With racist rhetoric oozing from Republican presidential candidates, why are comments contained in Ron Paul newsletters from the 1980s and 1990s being widely considered more offensive than current bigoted banter uttered by Newt Gingrich and Rick Santorum?
One answer to that question is a politics where partisan criticisms are directed at crippling certain candidates feared as rising stars.
Thus when Congressman Paul began percolating up in the Iowa Caucus polls late last year, news of his caustic comments in those decades-old newsletters became headline news coverage.
Curiously for a candidate tagged racist Paul has a public record of opposing the most racist governmental offensive in contemporary America -- the War on Drugs -- that societally destructive campaign other GOP presidential candidates ignore.
The Drug War's documented race-tainted enforcement practices drives facts like blacks comprising 25% of Iowa's state prison population despite blacks there representing just 2.9% of that state's population.
Another answer to that question of why Ron not Rick or Newt lies embedded in America's historic refusal to earnestly address racism especially pernicious institutional racism.
Dancing around racism, individual and institutional, is as American as apple pie.
Typical of the disingenuousness entangling that dance, racist remarks receive much ado while silence surrounds substantive issues like the unearned privileges arising from institutional racism that have aided the lives and careers of each of the GOP presidential contenders.
Former Pennsylvania U.S. Senator Rick Santorum, for example, enjoyed a comfortable middle class upbringing after his 1958 birth because both of his parents worked as medical professionals at Veterans Administration hospitals.

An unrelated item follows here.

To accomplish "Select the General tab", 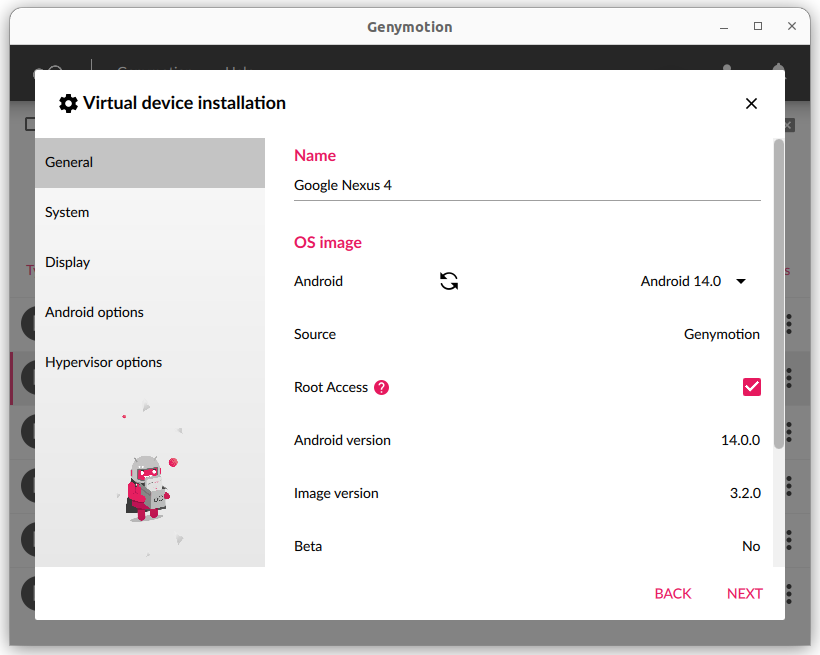I will tap(150, 163).
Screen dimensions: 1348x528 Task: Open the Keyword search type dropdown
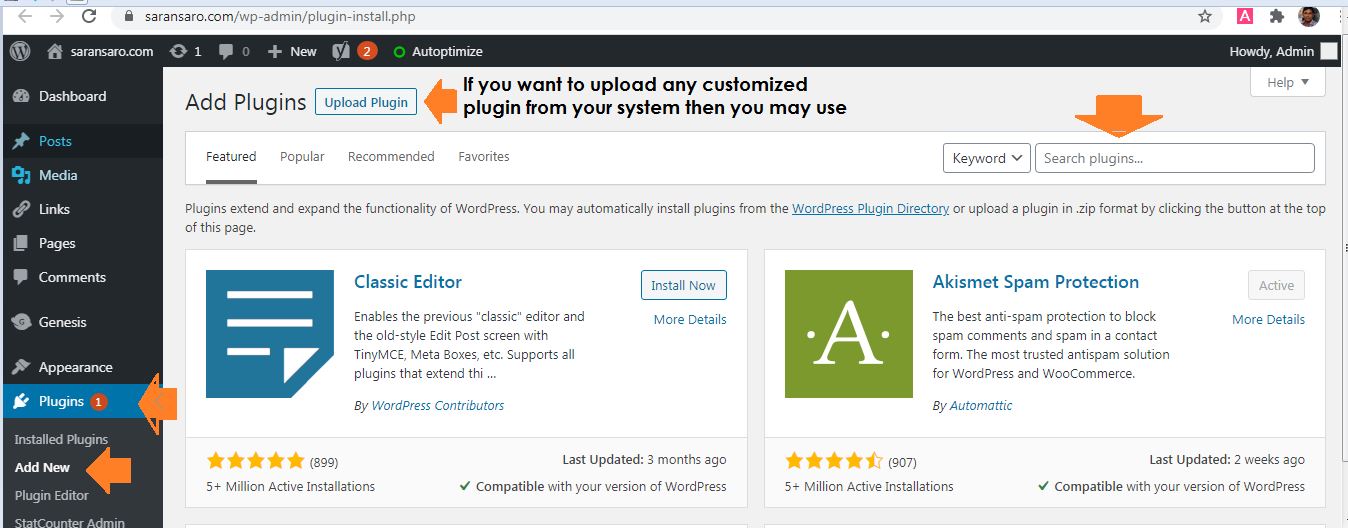[986, 158]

The VA along with other governmental and private sector employers openly discriminated against qualified black professionals until the late-1960s/early-1970s thus limiting blacks from income to improve their families.
Conservatives rarely if ever acknowledge the unearned benefits flowing to whites (especially those in the middle and upper classes) from America's decades-long reign of legalized segregation.
"Racism is a tenacious evil," civil rights icon Dr. Martin Luther King Jr. stated in a 1967 article published nine months before his assassination. This King observation is applicable to the political practice of candidates, mainly Republican, roiling race for electoral advantage.
King, in that article, also reminded "millions of underprivileged whites" of something they never hear from Republican GOP presidential candidates: white supremacy "can feed" egos but not stomachs. That factoid from King should resonate in today's Recession ravished economy with high unemployment and rising rates of poverty.
Congressman Paul's opposition to the creation of the January national holiday honoring Dr. King -- a recognition Paul once castigated as hate whites day -- is among the current criticism leveled against his presidential candidacy. Typical of America's racism dance, Paul soft-shoes that opposition to ride electoral boosting rails among far-right-wing whites who still detest King.
There's something unseemly about this ruckus over racist remarks playing out largely in America's mainstream news media.
Much of the news media maintains segregated staffing practices just a few steps better than the campaign staffs assembled by the GOP presidential contenders where lack of diversity draws criticism from some black Republicans.